Tune ArenaBitVector::Iterator::Next.

Hot routine:
1) move to header file so that fields may be moved to registers,
2) remove search for bits in word with a CTZ.

Change-Id: I960ee811234c3a65d11f0af55ed15c4444f486ae
diff --git a/src/compiler/dex/arena_bit_vector.h b/src/compiler/dex/arena_bit_vector.h
index f5c471c..a66147b 100644
--- a/src/compiler/dex/arena_bit_vector.h
+++ b/src/compiler/dex/arena_bit_vector.h
@@ -39,7 +39,33 @@
             bit_index_(0),
             bit_size_(p_bits_->storage_size_ * sizeof(uint32_t) * 8) {};
 
-        int Next();  // Returns -1 when no next.

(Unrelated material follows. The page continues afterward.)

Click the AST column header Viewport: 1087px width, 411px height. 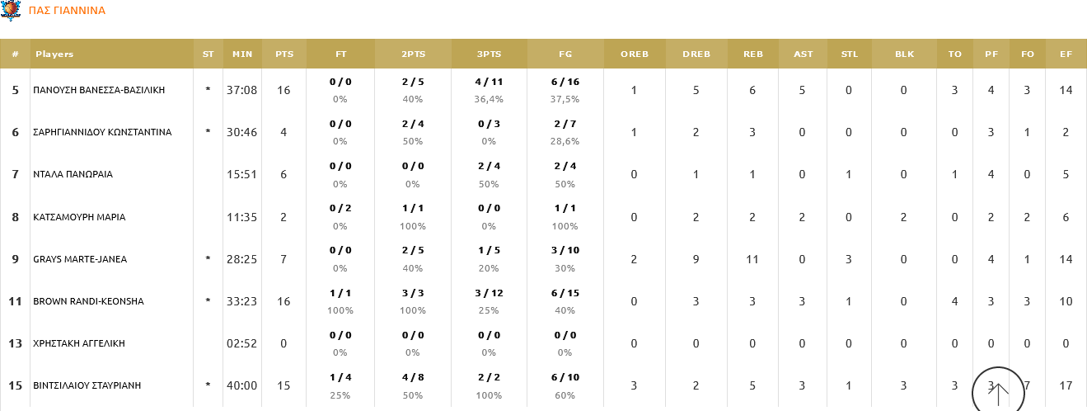pos(803,54)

+        // Return the position of the next set bit.  -1 means end-of-element reached.
+        int Next() {
+          // Did anything obviously change since we started?
+          DCHECK_EQ(bit_size_, p_bits_->GetStorageSize() * sizeof(uint32_t) * 8);
+          DCHECK_EQ(bit_storage_, p_bits_->GetRawStorage());
+
+          if (bit_index_ >= bit_size_) return -1;
+
+          uint32_t word_index = bit_index_ / 32;
+          uint32_t word = bit_storage_[word_index];
+          // Mask out any bits in the first word we've already considered.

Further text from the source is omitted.